Com efeito, no passado dia 10 de Abril, o Auditório de Serralves divulgou em primeira mão o documentário Jaime Isidro, Divulgador, Coleccionador, Artista, da autoria de Helena Mendes Pereira. Este trabalho fílmico, integrado nas Comemorações do Centenário do Nascimento de Jaime Isidoro, é um documento notável. Principalmente, porque propõe, ao longo dos 80 minutos de projecção, uma viagem ao interior da diáspora de vida de Jaime Isidoro, com o recurso, nomeadamente, a testemunhos dos que com o artista conviveram ou que sobre ele investigaram. Dir-se-ia que existe uma montagem muito interessante (que acrescenta, e que nos espanta também), concatenada (que associa a muitos momentos axiais), ao longo das diferentes sequências de imagens que são de lugares evocadores de memórias e histórias. De facto, o que se vislumbra neste filme é, certamente, a ideia de que a história de Jaime Isidoro, feita de muitas histórias, é a da cidade do Porto, é a da arte moderna, é a da permanente inquietação interrogante que Jaime Isidoro soube, com grande intuição e maestria, dizer a liberdade e a revolução da arte. Por isso, pintor e mobilizador da cultura artística, Jaime Isidoro construiu uma acção pioneira, plural, colectiva, isenta e inclusa.

A história da arte moderna portuguesa conhecida, e oficialmente estabelecida, está consensualmente incompleta, pelo que o pouco conhecimento relativo ao papel pioneiro de Jaime Isidoro na construção de um pensamento artístico cosmopolita e contemporâneo vai implicar uma necessária revisitação da história da arte moderna portuguesa, como aliás Helena Mendes Pereira reconhece, ao referir que o documentário “tem como objetivo reinscrever (...) a sua importância para a História da Arte Portuguesa, a partir da segunda metade do século XX”.

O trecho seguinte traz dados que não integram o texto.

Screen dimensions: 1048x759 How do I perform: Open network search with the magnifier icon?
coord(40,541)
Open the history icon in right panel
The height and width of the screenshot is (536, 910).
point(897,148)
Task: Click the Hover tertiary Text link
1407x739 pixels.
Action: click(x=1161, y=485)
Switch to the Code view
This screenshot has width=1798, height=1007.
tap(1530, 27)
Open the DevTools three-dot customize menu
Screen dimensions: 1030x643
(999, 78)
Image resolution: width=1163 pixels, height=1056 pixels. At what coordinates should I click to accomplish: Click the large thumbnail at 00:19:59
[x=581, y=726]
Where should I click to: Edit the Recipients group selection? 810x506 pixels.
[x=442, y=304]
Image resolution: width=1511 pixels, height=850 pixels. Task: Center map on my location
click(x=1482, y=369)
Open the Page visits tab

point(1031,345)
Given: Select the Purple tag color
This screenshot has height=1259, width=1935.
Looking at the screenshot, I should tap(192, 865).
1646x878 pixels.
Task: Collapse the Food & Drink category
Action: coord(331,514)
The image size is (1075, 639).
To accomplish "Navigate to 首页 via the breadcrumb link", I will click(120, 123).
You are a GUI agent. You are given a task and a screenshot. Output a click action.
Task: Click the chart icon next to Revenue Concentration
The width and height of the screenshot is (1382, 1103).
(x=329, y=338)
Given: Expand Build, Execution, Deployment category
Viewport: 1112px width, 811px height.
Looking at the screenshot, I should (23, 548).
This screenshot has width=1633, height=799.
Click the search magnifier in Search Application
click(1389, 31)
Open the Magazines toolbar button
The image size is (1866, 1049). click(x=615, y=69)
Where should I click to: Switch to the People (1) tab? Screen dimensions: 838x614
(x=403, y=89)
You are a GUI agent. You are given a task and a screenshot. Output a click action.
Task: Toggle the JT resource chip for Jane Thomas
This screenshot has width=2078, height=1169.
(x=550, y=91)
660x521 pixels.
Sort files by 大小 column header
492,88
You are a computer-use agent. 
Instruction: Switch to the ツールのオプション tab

Sem rede ou sem preconceitos, a viagem artística de Jaime Isidoro é pioneira na medida em que facilita conceder ao exercício artístico, sempre entendido como acção plural, a natureza de lugar central na vida de cada um de nós. E se a arte é o que nos salva, Jaime Isidoro constrói, depois das galerias Alvarez e Dois, a Casa da Carruagem como sendo uma espécie de centro do mundo, de um lugar que intersecciona a história e os protagonismos, balizando o experimentalismo em estado de permanente acção e revolução. Jaime Isidoro, que integrou a Escola do Porto, atribuiu-lhe uma dimensão expandida, na medida em que sempre suscitou a criação de pontes entre afirmações, tanto de natureza individual como colectiva – em verdadeiro espírito de Abril.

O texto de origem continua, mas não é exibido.